There is a new algorithm-based diagnostic test on the table for a dangerous heart condition, and doctors could apply it in the office, eliminating the need for anxious patients to make a hospital appearance. The goal? Lower the percentage of people walking around with cardiac amyloidosis but no diagnosis.
The condition is a type of amyloidosis that affects the heart; amyloidosis can actually occur virtually anywhere in the body. It is a disease characterized by misfolded proteins gathering in clumps in the body tissues. There are two kinds of cardiac amyloidosis, defined by what type of protein that is aggregating:
Light-chain amyloidosis, where the defective protein is part of an antibody, produced by plasma cells in the bone marrow
Transthyretin amyloidosis, where transthyretin protein, either due to mutation or gradual degradation, causes amyloidosis
Light-chain amyloidosis is the most commonly diagnosed form of systemic amyloidosis, but the present study, from Boston University, puts transthyretin amyloidosis on the stand, often caused by a mutation in the TTR gene. An accurate diagnosis of amyloidosis requires a biopsy, a sample of tissue, to look for any protein aggregation that may be present.

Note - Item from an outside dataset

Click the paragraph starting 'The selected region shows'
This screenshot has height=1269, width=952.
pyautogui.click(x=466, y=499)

Addressing this condition is vital for the prevention of organ failure, congestive heart failure, and death. However, researchers have reason to believe that as much as ten percent, potentially even more, of elderly patients with congestive heart failure could unknowingly have cardiac amyloidosis.

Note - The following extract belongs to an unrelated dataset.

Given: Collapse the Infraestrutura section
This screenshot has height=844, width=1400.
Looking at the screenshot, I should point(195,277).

The Boston University study of patients with congestive heart failure led to the identification of a blood protein that can be used to help doctors identify the patients most at risk of developing cardiac amyloidosis. The researchers developed an algorithm based on the blood protein, called retinol-binding protein 4 (RBP4) and other clinical tests used in the past to test for this type of cardiac amyloidosis.
"Given that new targeted pharmacologic therapies are being developed that specifically treat [cardiac amyloidosis], identifying patients with this disease and providing an early and accurate diagnosis is crucial to treatment,” explained corresponding author of the study and research leader Frederick L. Ruberg, MD.
The present study was recently published in the journal JAMA Cardiology.